__ÉNONCÉ 1__: Présentez en CSV à deux colonnes, « consigne » et « reponse », uniquement les enregistrements compris entre la ligne contenant "You are a GUI" et celle contenant "will (730, 280).", ces deux lignes incluses. Prévoyez une ligne CSV par couple consigne-réponse, chaque champ entre guillemets, avec les retours à la ligne remplacés par des espaces.

Trois films majeurs et méconnus des décennies 1960, 1970 et 1980 dans notre sélection de cette fin d'année.

James Woods et Deborah Harry dans Videodrome. © 1983. Universal Pictures
James Woods et Deborah Harry dans Videodrome. © 1983. Universal Pictures

Videodrome

Cette fable horrifique hallucinante – au sens propre et figuré – suit la sordide dérive de Max Renn, le patron d'une petite chaîne érotique sur le câble, qui capte par hasard un mystérieux programme-pirate dénommé Vidéodrome mettant en scène tortures et sévices sexuels. Son visionnage provoque peu à peu des hallucinations et autres altérations physiques. La frontière entre réalité et univers télévisuel devient alors poreuse, et la folie guette...

Videodrome (1983) est un film charnière dans l'œuvre de David Cronenberg qui, dès le sidérant Dead Zone la même année, opère un virage plus grand public, quittant les oripeaux de la série B gore. Pourtant, Videodrome entremêle déjà ses thèmes favoris : la technologie et le corps, la mort et le sexe, la violence et la contagion, ou encore la perte des repères entre le réel et l'imaginaire. Porté par l'interprétation délirante de James Woods et la présence magnétique de Deborah Harry, Videodrome est autant un vrai film d'auteur qu'un stupéfiant film de genre.

Elephant Films.

L’Œuf du serpent

Plébiscité pour son œuvre métaphysique et introspective, Ingmar Bergman désoriente le public et la critique lorsqu'en 1977 sort sur les écrans L’Œuf du serpent. Un film à part dans la filmographie du cinéaste suédois puisqu'il signe alors son unique film en langue anglaise. Tourné en Allemagne dans les mêmes décors que la série Berlin Alexanderplatz de Rainer Werner Fassbinder, L’Œuf du serpent se déroule en 1923 alors que Berlin connaît une période sans précédent de chômage. Abel Rosenberg trouve le cadavre de son frère, qui vient de mettre fin à ses jours. Mais pour l'inspecteur Bauer, les choses ne sont pas aussi simples : depuis un mois, sept morts mystérieuses ont eu lieu dans le quartier, et celle-ci semble liée aux précédentes...

Plongée terrifiante dans les racines du nazisme au milieu des années 1920, ce film suit la trajectoire d'un homme, interprété par David Carradine, confronté à une société en pleine déliquescence où «suintent» – selon les mots du narrateur – la dépression et la folie, la misère et le crime. Face à lui, Liv Ullmann est bouleversante en artiste de cabaret des bas-fonds, incarnant la désolation d’une époque où les plaisirs sont vains et le désespoir omniprésent. Soit un suspense paranoïaque traversé par une noirceur abyssale à découvrir absolument.

__ÉNONCÉ 2__: Poursuivez l'article consacré aux films méconnus des années 1960 à 1980 à partir de sa dernière phrase.

__DONNÉES FOURNIES__:
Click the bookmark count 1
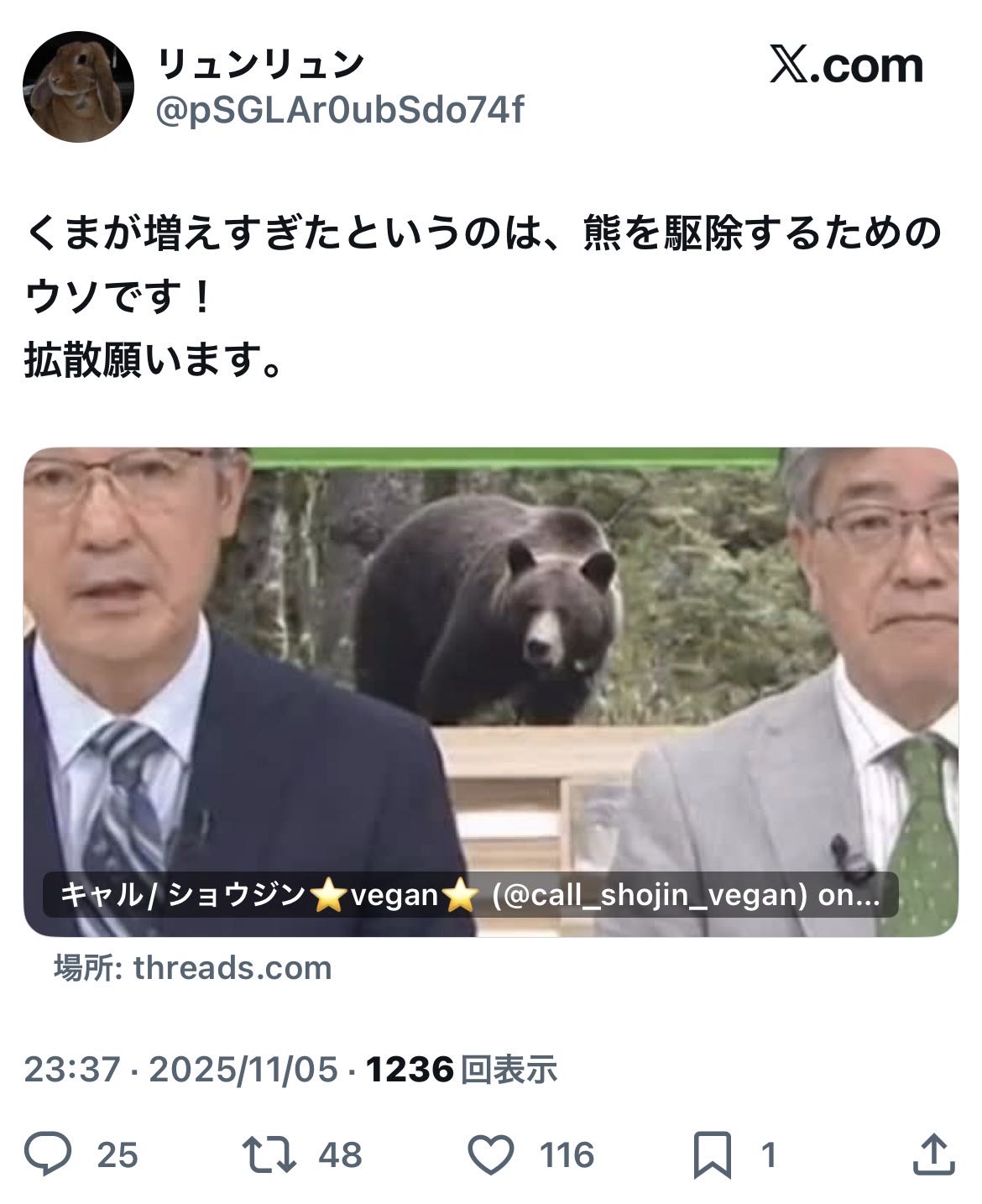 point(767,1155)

---

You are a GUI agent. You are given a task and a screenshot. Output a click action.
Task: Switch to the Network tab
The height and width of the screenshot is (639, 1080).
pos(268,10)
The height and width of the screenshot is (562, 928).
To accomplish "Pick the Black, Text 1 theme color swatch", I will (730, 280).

__RÉSULTAT ATTENDU 1__:
consigne,reponse
"You are a GUI agent. You are given a task and a screenshot. Output a click action. Task: Switch to the Network tab The height and width of the screenshot is (639, 1080).","pos(268,10)"
"The height and width of the screenshot is (562, 928). To accomplish ""Pick the Black, Text 1 theme color swatch"",","I will (730, 280)."

__RÉSULTAT ATTENDU 2__:
Rimini Editions.

Alice's Restaurant

Cinquième film d’Arthur Penn – il vient d'obtenir la consécration avec Bonnie and Clyde –, Alice’s Restaurant sort en 1969, à l'apogée de la révolution culturelle de la fin des années 1960 où l’utopie hippie est en marche et le Summer of Love célèbre la contreculture. Le récit suit les pas de Ray et Alice qui ouvrent un restaurant à côté de l’église désaffectée dans laquelle ils se sont installés. Tous leurs amis sont les bienvenus. Parmi eux, le jeune Arlo, chanteur de folk joué par Arlo Guthrie lui-même, qui taille la route, tentant de fuir la guerre du Vietnam et la police. Les fêtes se succèdent, l’utopie est en marche. Mais la petite communauté restera-t-elle unie ?

Alice’s Restaurant célèbre le désir de rébellion de cette nouvelle génération et s’inscrit dans le mouvement du Nouvel Hollywood lancé peu auparavant avec la sortie de Easy Rider. Malheureusement, le succès de ce dernier éclipse la réalisation d'Arthur Penn qui ne rencontre pas le public. Néanmoins, pour Jean-Baptiste Thoret, interrogé dans les bonus de cette édition, «le génie d’Arthur Penn est d’avoir réalisé un film à la croisée exacte de l’utopie des années 1960 et du désenchantement des années 1970». A noter la participation de la chanteuse Joni Mitchell pour un poignant guitare-voix sur «Songs to aging children come».

Rimini Editions.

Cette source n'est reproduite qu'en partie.